In particular, I decided to refer them to my tale of smuggling a fossil out of Britain. There was no crime in this, but for good and valid scientific reasons, I needed to hoodwink an idiot. When I looked, though, I realised that I have never told that story here, nor is it in my Australian Backyard Earth Scientist.
It is, however, in my Mistaken for Granite, and now, finally, it's here.
Ammonite, Morocco.
Fossils were once
anything that was found buried, including archaeological material, and this
confusion lives on in some quarters, as this true tale will reveal.
In 1993, I was working for the Australian Museum as an
educator, but I had been seconded to an aid project in the Pacific (training
science teachers), and I brought home a pickled Giant African Land Snail.
Knowing these snails ought to be a dubious import into Oz, I
declared it, outlined the preservation methods used to ensure that it was sincerely dead, explained that it was
destined to reside in the Australian Museum, and I was told “You know more
about this than I do. Take it.”
Clearly, I had pre-empted the argument phase, but equally
clearly, I act honestly. That had to change in late April that same year, when
I was forced to get an export safely out of Britain.

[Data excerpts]
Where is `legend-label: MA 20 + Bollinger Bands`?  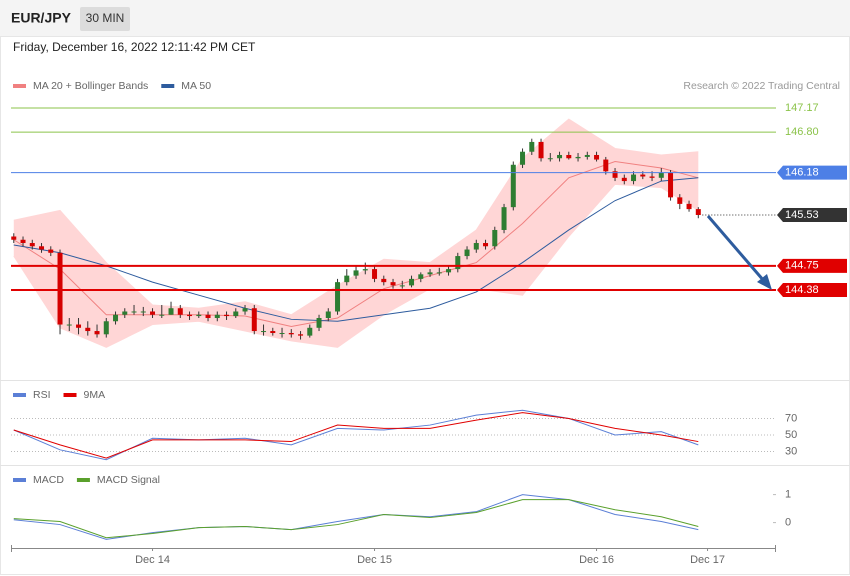 legend-label: MA 20 + Bollinger Bands is located at coordinates (90, 86).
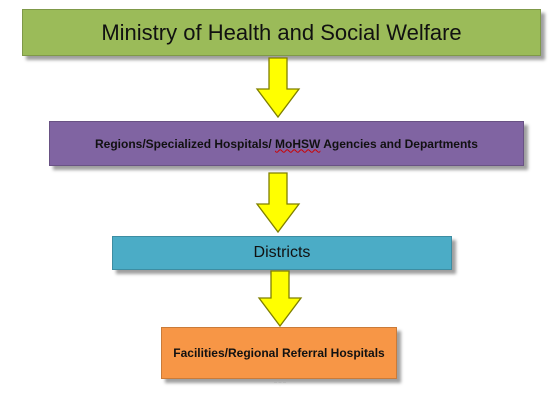 The height and width of the screenshot is (406, 560). What do you see at coordinates (278, 203) in the screenshot?
I see `arrow-regions-to-districts` at bounding box center [278, 203].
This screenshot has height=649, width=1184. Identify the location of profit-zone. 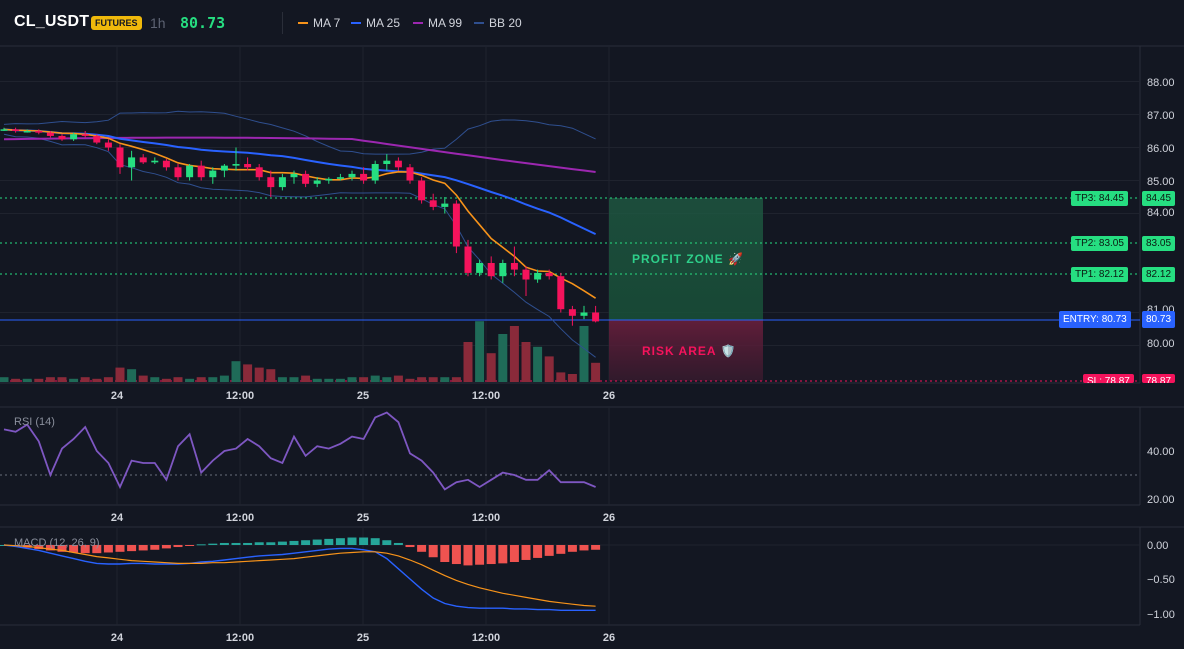
(686, 259).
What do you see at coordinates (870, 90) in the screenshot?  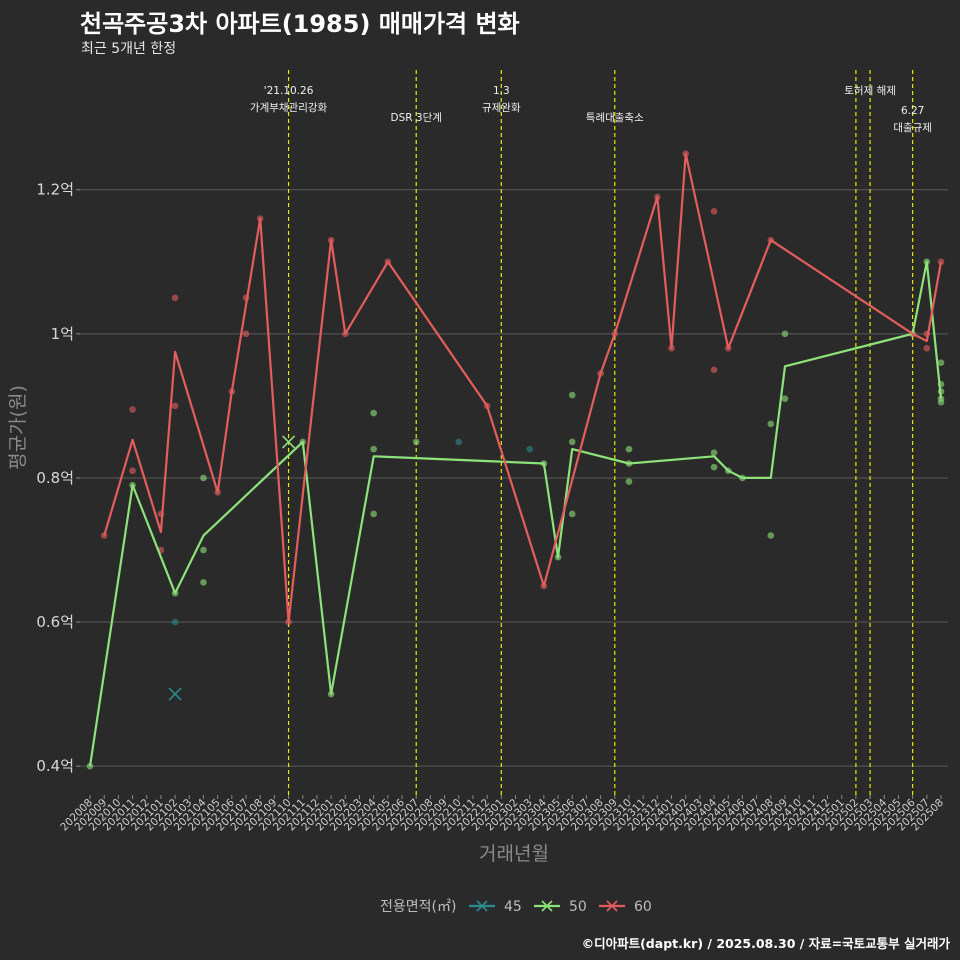 I see `event-label: 토허제 해제` at bounding box center [870, 90].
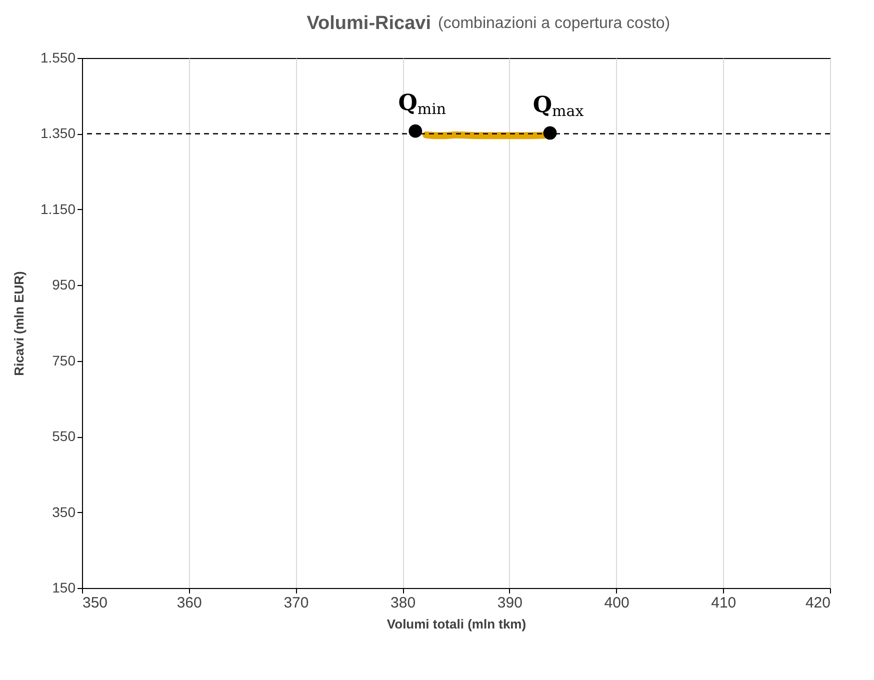  What do you see at coordinates (64, 284) in the screenshot?
I see `y-tick-label: 950` at bounding box center [64, 284].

## Tasks to perform
a) According to the fossil-smuggling passage, what did the writer bring home from the Pacific aid project in 1993?
b) Output the fossil-smuggling passage between "In 1993, I was" and "African Land Snail.", inclusive.
Rely only on the fossil-smuggling passage for your answers.

## Your written answers
a) A pickled Giant African Land Snail.

b)
In 1993, I was working for the Australian Museum as an
educator, but I had been seconded to an aid project in the Pacific (training
science teachers), and I brought home a pickled Giant African Land Snail.